I would say that whales and fireworks by themselves are equally cool - now whale + fireworks would be a spectacular show.

Then we drove toward Lime Kiln to see how the singing was going. We took pictures near Lime Kiln (I was wearing my new Dansko Sandals which are not great for hiking) --actually just above Dead Man's Cove and watched a lovely sunset. My hubby got some nice shots of me.





Then I wanted to get some pictures of him with the Olympic mountains in the background. So, the hubbster complied, but as I was directing him, he got a little annoyed.

And I started laughing because the picture pops up after you take it and it was a VERY "annoyed hubby" picture and he starts laughing because he knows that picture must have looked stupid and I was able to get this great candid shot.

So my one lesson learned in the photography session is ''Get the hubby mad at you, then he will start laughing because he is being ridiculous, and then he will give you a good expression".

Then we went the hostel to sleep on a twin bed. NEVER AGAIN will I do that.
On to Sunday!

Wednesday, June 25, 2008

Vacation, All I Ever Wanted...

...it has been SO dreary in Seattle. It was a wet and muggy spring with no sunshine at all. So the hubby and I were super anxious to get out of Dodge to a place that might have some sunshine.

We chose the San Juan Islands - ok, the hubby chose the SJs and planned the whole trip.

First off, I would just like to say that islands are expensive. So, if you do plan an island vacation, prepare for island prices. We were warned ahead of time and planned accordingly. We only ate four meals out over three days - so we did pretty well. We stayed at a hostel, which would have been ok, except we booked a room with two twin beds.

Let me just say that once you are married, you should never sleep with your spouse on a twin bed. It is not fun nor romantic - it is cramped and you wake up with your hip hurting.

We left on Friday for the islands, well, just San Juan (Friday Harbor), and right away we had an activity. I did mention my hubby planned the trip? That means that EVERY moment is spent in ACTIVITY, unlike most vacations where the trip is spent in activity and spurts of inactivity.

No, not us - we were full tilt vacation. I came back sore - and not from hanging out on the twin bed.

So we took a kayak trip about an hour after we got onto the island. It was merely ok - our guide was a part-time organic farmer and had some interesting ideas about the world. However, we had to point out the baby seal that was nosing a buoy and were left to contemplate exactly what kind of fish were leaping out of the water (they were cute little things that reminded me of the "Kiss the Girl" scene in the Little Mermaid - except we were in a kayak with PFDs on).

So, the kayak trip ends (hubbster and guide talked about solar panels for an HOUR...) and we check into the hostel.

I won't even start with some Seattlelites we met there - it could be a REALLY long rant, so I will just say that these two families traveling together took over half the hostel.

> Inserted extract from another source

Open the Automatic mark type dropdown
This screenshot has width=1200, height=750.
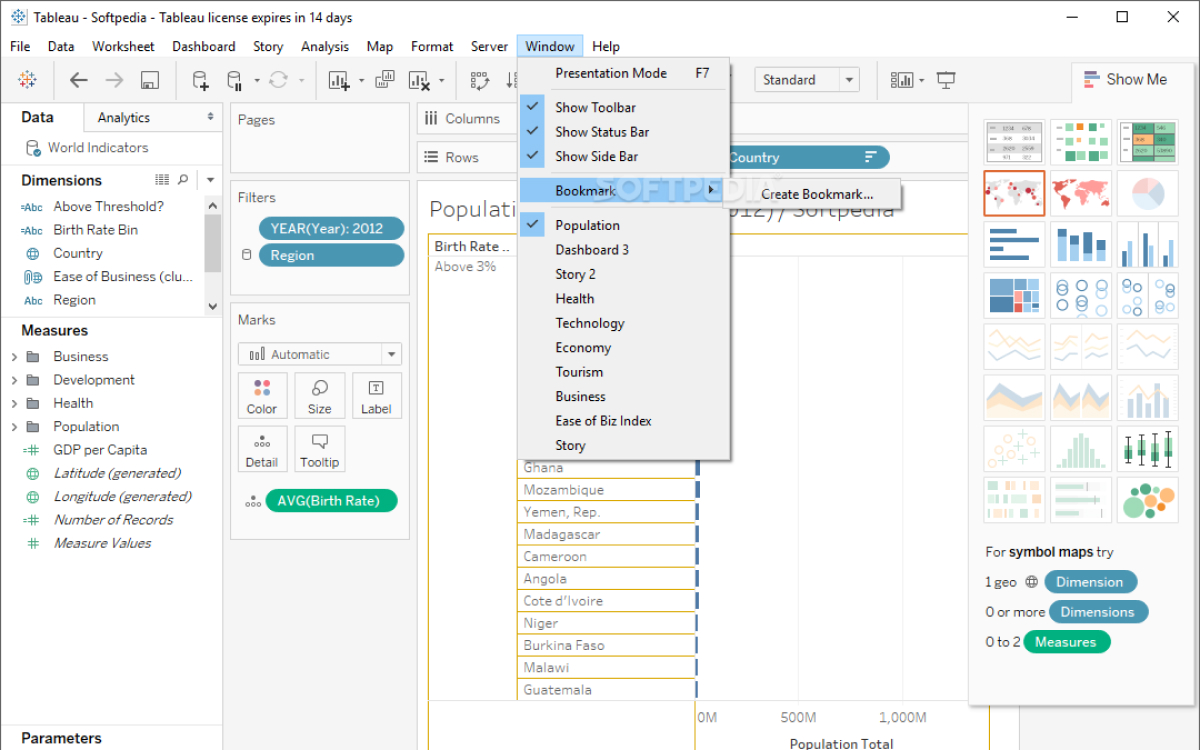319,354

Seriously - if you are taking a joint family vacation, get a house or condo rental. This ensures privacy for the whole party and you will not have to constantly tell others that your kids are taking a nap or shunning people away from the one of the two kitchens or bathrooms. Those six people took over a kitchen and a bathroom - the rest of us (TEN adults total) were left with one kitchen and bathroom. These people -agh!

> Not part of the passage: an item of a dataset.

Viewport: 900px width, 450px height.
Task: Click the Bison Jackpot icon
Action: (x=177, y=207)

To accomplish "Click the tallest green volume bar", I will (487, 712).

Like I said, I should just stop and move on.

So, after settling in the hostel, the hubby wanted to go to Lime Kiln State Park where visitors can view orca from the shores. Honestly, from any of the shores of SJ visitors can view orca (in the early summer months) - they are all over the place.

But we had been kayaking and I was hungry and not in the mood for bluffs and views. So...I got a little goofy.



I was trying to go for a summer on the beach in the Pacific Northwest shot. The Cote de Azur it is not - you wear fleece and hope the rock beach doesn't poke your bum too much. Gosh I am chubby...the cove is called Dead Man's Cove. I do not know why it is called that, but I was not really keen on hiking there.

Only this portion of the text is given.